Lors des périodes de rush, Luca Ambrogio Santini se rend tous les matins chez les distributeurs qui l'approvisionnent. Mais si la distance le séparant de ses clients est trop grande, le libraire leur conseille de se tourner vers le réseau créé il y a dix ans dans le pays: Bookdealer, une plateforme destinée à soutenir les librairies indépendantes, qui sont près de 700 à l'avoir rejointe. «On s'est mis en commun car on était confrontés aux mêmes difficultés», se souvient le cycliste littéraire.
Entre 2012 et 2017, 2.332 librairies et papeteries auraient fermé dans le pays, et la saignée ne semble pas près de s'arrêter. «En un an, on a perdu six librairies du réseau», assure Luca Ambrogio Santini. L'homme voit tout de même le verre à moitié plein: «Une nouvelle ouvre samedi.» Et lui-même s'y retrouve financièrement parlant, selon ses dires: «Je gagne un quart de ce que je gagnais avant, mais j'ai moins de frais. Je m'en sors bien.»

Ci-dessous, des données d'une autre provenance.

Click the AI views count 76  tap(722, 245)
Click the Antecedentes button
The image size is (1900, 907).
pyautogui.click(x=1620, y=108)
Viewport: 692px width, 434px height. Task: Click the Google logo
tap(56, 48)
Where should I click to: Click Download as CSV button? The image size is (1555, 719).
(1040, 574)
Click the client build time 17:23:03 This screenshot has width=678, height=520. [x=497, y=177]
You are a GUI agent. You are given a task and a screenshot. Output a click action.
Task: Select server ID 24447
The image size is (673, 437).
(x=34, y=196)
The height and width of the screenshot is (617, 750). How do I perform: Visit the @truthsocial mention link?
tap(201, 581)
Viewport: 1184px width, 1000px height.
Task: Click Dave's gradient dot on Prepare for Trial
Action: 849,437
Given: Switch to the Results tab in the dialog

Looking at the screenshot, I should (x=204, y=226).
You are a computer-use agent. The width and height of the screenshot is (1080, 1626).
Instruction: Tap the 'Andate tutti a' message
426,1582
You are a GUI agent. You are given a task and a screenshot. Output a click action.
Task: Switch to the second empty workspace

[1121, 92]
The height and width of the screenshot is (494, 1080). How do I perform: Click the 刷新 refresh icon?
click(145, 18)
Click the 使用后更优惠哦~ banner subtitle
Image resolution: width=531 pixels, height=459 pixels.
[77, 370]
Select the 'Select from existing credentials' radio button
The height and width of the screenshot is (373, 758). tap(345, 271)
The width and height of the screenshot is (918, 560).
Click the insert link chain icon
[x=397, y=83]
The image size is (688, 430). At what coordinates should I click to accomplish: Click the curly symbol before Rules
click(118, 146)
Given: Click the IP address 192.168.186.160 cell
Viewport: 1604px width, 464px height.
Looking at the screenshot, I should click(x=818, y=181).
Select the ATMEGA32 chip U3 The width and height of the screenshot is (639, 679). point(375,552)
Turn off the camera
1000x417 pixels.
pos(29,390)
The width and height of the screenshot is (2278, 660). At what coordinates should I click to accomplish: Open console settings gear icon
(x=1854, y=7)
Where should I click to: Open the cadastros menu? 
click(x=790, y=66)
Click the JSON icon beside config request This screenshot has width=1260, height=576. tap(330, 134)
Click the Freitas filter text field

Aujourd'hui, Luca Ambrogio Santini espère susciter des vocations. Quelques projets semblables au sien semblent actuellement germer un peu partout. En France, Fernando Sanchez, par exemple, a fait pareil dans la région lilloise, tout comme Robin Ranjore à Redon (Ille-et-Vilaine), Adeline Barnault dans l'Essonne, David Blouët à Bourbon-L'Archambault (Allier), ou encore Marion Bonilli à Nantes pendant un temps.
À Milan, deux Françaises (Aurélie Bazex et Caroline Zanon) s'y sont elles aussi mises pendant la pandémie de Covid-19 en ouvrant, en novembre 2021, la Librairie William Crocodile, une bouquinerie itinérante de littérature jeunesse française, notamment installée à la sortie du lycée français milanais.
«C'était compliqué pendant le Covid de se faire livrer des livres en français: les frais de port ont augmenté, les livraisons étaient plus longues. Donc on a lancé ce projet. On ne connaissait pas celui de Luca avant», assure Aurélie Bazex qui l'a quand même contacté. «On a échangé avec lui et il nous a prodigué quelques conseils. On doit maintenant se rencontrer. Avec Luca, c'est une suite de rendez-vous manqués», plaisante celle qui a travaillé dans le e-commerce, notamment pour Amazon, dans les années 2000.
Luca Ambrogio Santini , de son côté, était employé par une banque avant de bifurquer. Plus précisément, il a passé un temps au milieu des dollars, des lires, des pesetas et des deutschemarks, dans un bureau de change. «L'euro est arrivé. J'ai bougé temporairement dans une autre entreprise, mais je n'avais plus envie d'exercer ce métier. Je me suis fiancé et je suis devenu libraire», raconte-t-il.
«Je pense que mes clients préfèrent acheter mes livres plutôt que ceux d'Amazon... Quand j'arrive, ils peuvent discuter avec moi. Quand j'emmène les livres chez les gens, ils me donnent régulièrement à boire et à manger.»
Si vous souhaitez faire la même chose, ce féru de Georges Perec, d'Italo Calvino «et de beaucoup d'autres» a un conseil: «La chose que j'ai apprise en premier, c'est de nettoyer les livres tous les jours. Car en les nettoyant, tu comprends ce qui a été vendu le jour d'avant et les goûts de tes lecteurs. Au début, je me suis un peu trompé, j'ai acheté des choses qui ne plaisaient pas... Il faut se spécialiser.»
Pour l'anecdote, sachez enfin qu'une Rochelaise a quasiment fait le chemin inverse du Milanais: Muriel Moulin avait lancé, dès 2008, sa librairie itinérante en camion: Esprit nomade. Après sept années à sillonner les routes, elle a fini pour ouvrir sa «petite librairie en dur» à Courçon, un village de 1.879 habitants. Pas en Castilla-La Mancha, mais en Charente-Maritime.